I recently came across a post with a list of female artists that keep their clothes on, and many of the comments intrigued me. Some suggested that these female artists are more appropriate role models than their less-clothed counterparts while others disagreed, feeling that women should have the right to wear as little or as much as they want to, without judgment.
However, men don’t have that right. The media may be pushing celebrities of both sexes to play up their sensuality by displays of skin, but that doesn’t guarantee that we respect the common person who follows their example. How many bare-chested men truly garner our admiration by walking around without their shirt? And even if they don’t have an unsightly figure, they hardly appear professional.
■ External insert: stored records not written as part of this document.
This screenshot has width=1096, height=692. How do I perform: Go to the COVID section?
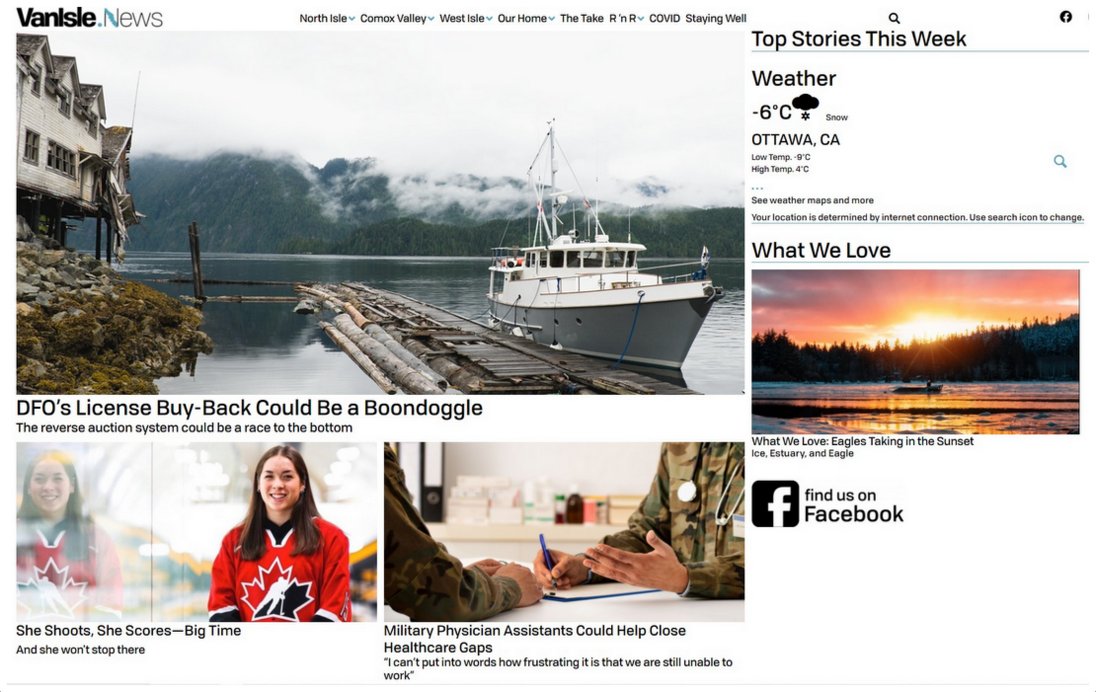tap(664, 18)

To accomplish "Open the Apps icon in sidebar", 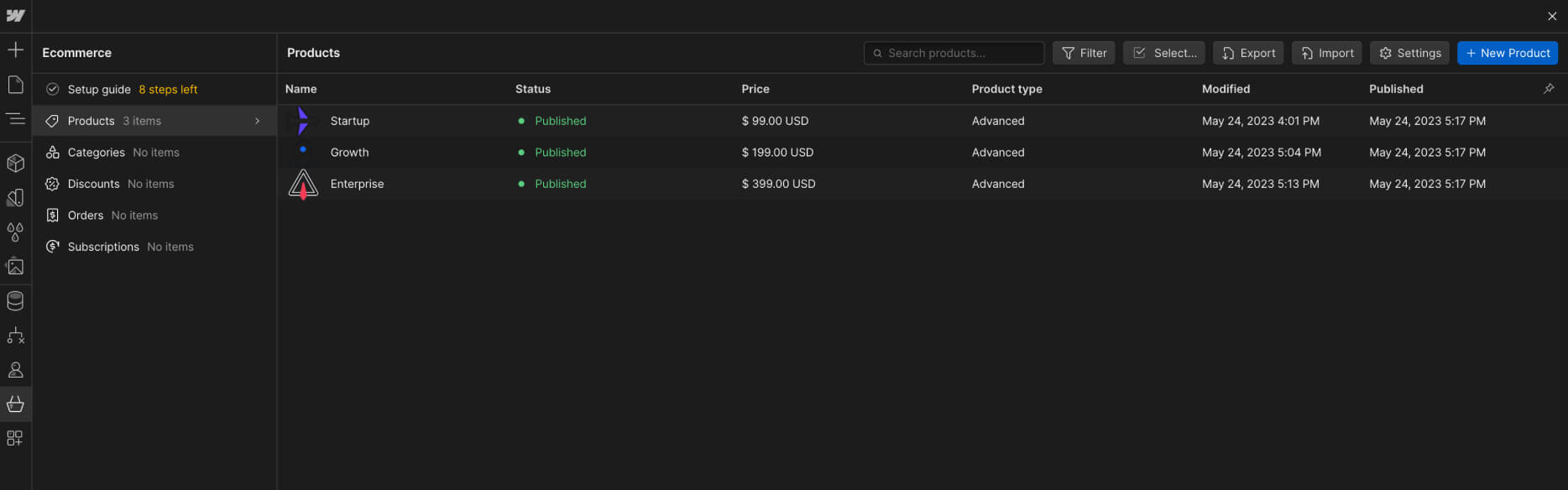I will click(x=15, y=439).
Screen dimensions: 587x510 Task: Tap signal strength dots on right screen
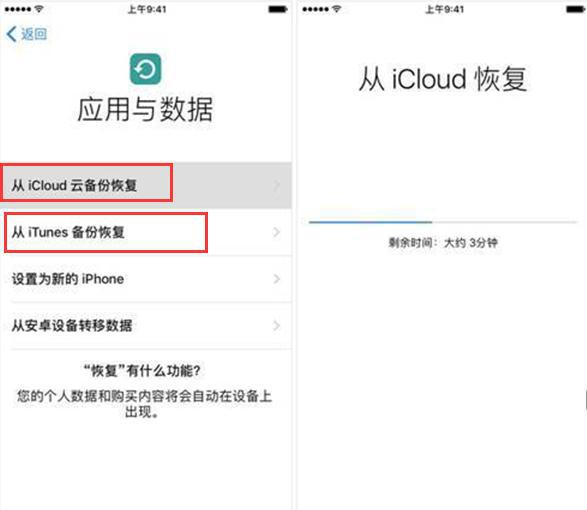coord(316,9)
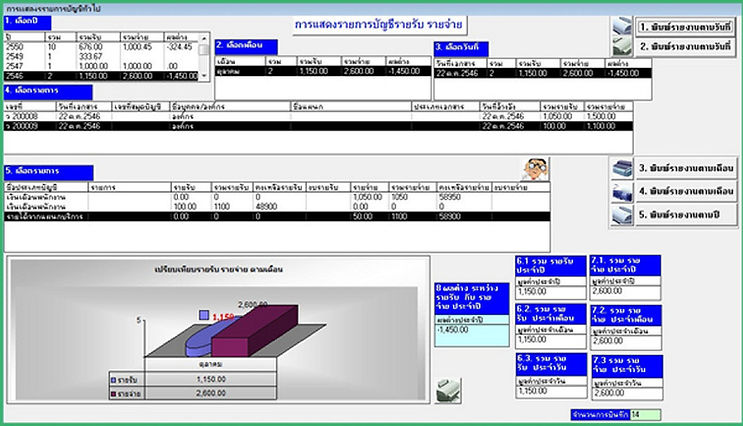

Once, a shirtless man showed up to pay his bill at a company I worked for (there being no policy against it). He had a decent figure and tolerable muscles—possessing neither the “six-pack” nor the “keg”—yet the reaction of my coworkers, once he was gone, displayed that such flamboyant “fashion” did not garner him an ounce of respect. He was laughed at for thinking that he was “all that and more” and for parading around in such a manner. (He did walk with a certain degree of swagger, but no more than the celebrities whose example he was emulating.) In the same way, I think many women who chose to follow celebrities in the path of “less-clothes-more-skin” tend to appear in a similar, less-than-professional light.
This may not seem fair, but, for better or worse, our society does judge people by appearances. Appearance is seen as an extension of ourselves, our characters, and our personalities, and it does influence what we think about people, regardless of age, race, or gender. A sloppily dressed and dirty infant is considered a reflection on her parents precisely because they are responsible for dressing her, while a neat appearance lets us bypass the outfit and focus on the infant herself. Perhaps, if our goal was less about making a spectacle of ourselves and more about looking nice without being risqué, we too would allow others to get past our clothes and see the beauty of the person wearing them.
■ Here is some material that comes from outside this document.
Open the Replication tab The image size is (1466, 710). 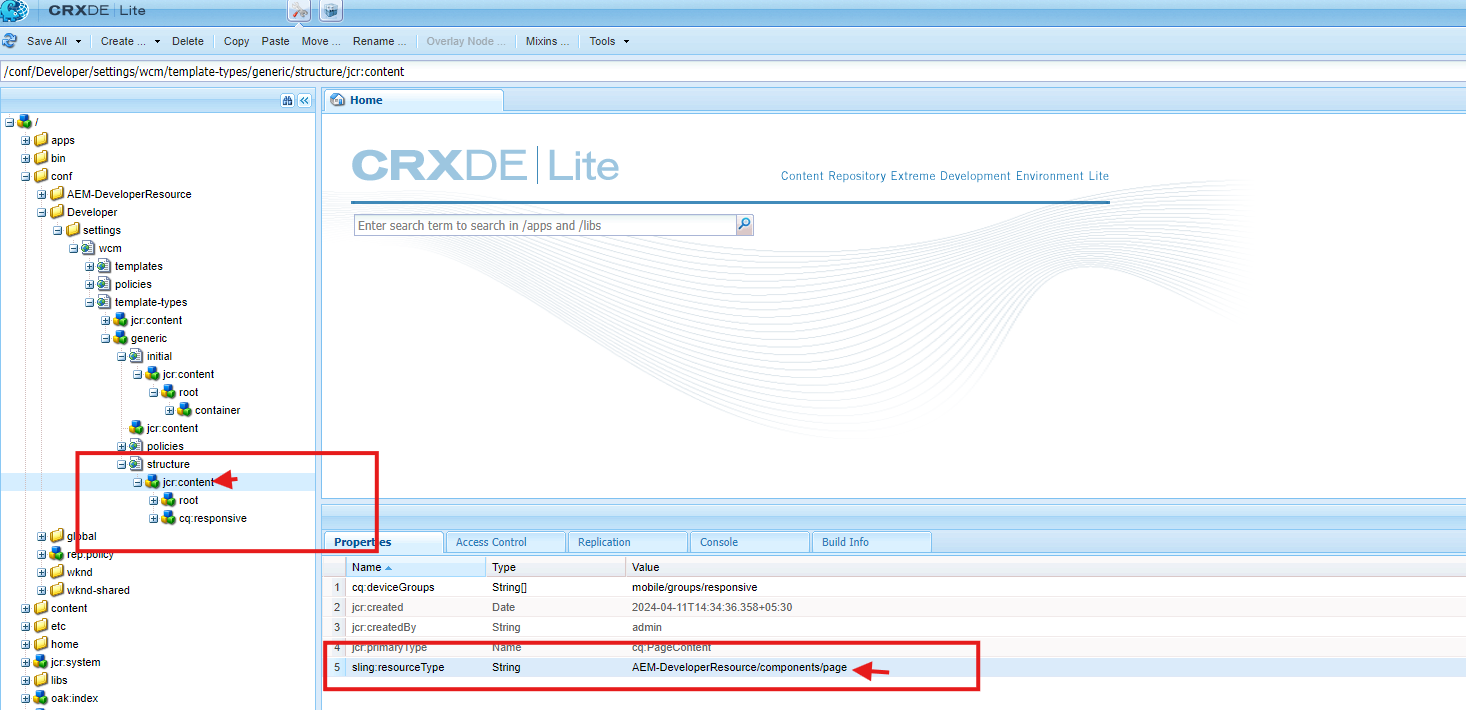tap(604, 542)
A book I just finished reading, The Lost Art of Dress: The Women Who Once Made America Stylish has some interesting thoughts to offer on this subject. In discussing the “Dress Doctors” (women who once advised other women in their fashion choices), the book points out that society has to look at us, whether it wants to or not, so our fashion choices are not just for ourselves. We should dress in a way that demonstrates respect for ourselves and for those who have to look at us (something that isn’t necessarily reflected in many people’s fashion choices—think skinny jeans on more-than-skinny frames).
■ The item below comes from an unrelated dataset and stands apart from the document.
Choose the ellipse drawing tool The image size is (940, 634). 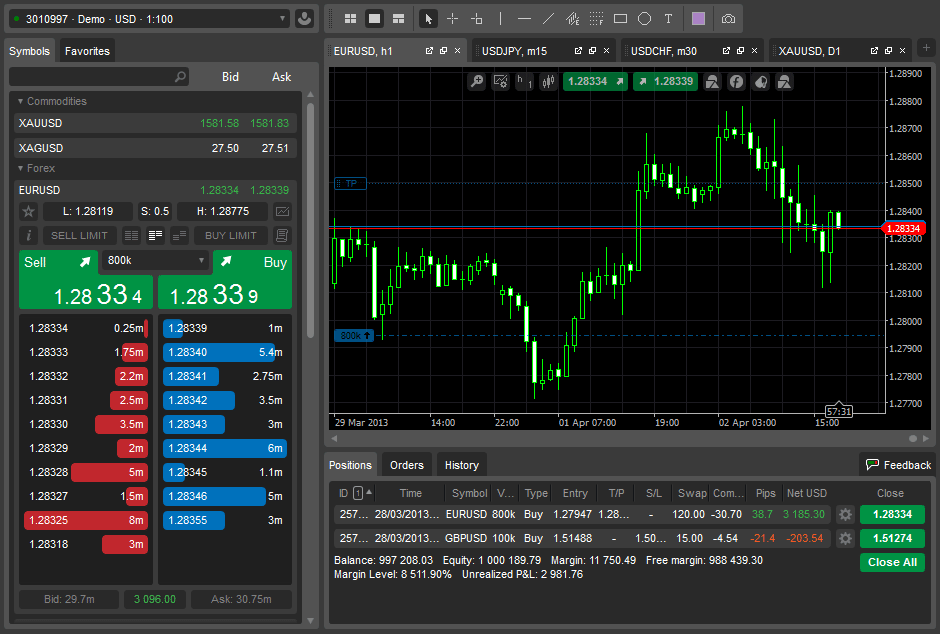coord(644,19)
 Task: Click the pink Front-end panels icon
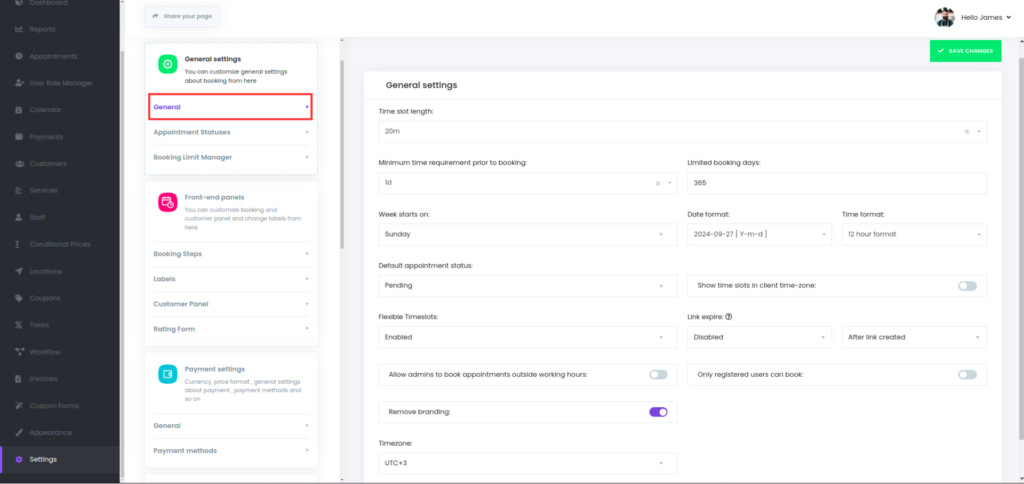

The author writes, “Clothing was supposed to make [it] clear that women belonged in business while allowing them to remain women,” and she goes on to quote one of the Dress Doctors: “I do not want women to become masculine, and lose the distinction and charm of their femininity…They have no right, however, to emphasize their femininity in the office, where they are employed—or should be if they aren’t—for their merit and efficiency rather than their sex.” Perhaps affirmative action changed this, and now women should show how anatomically female they are since this shows how much they deserve their jobs?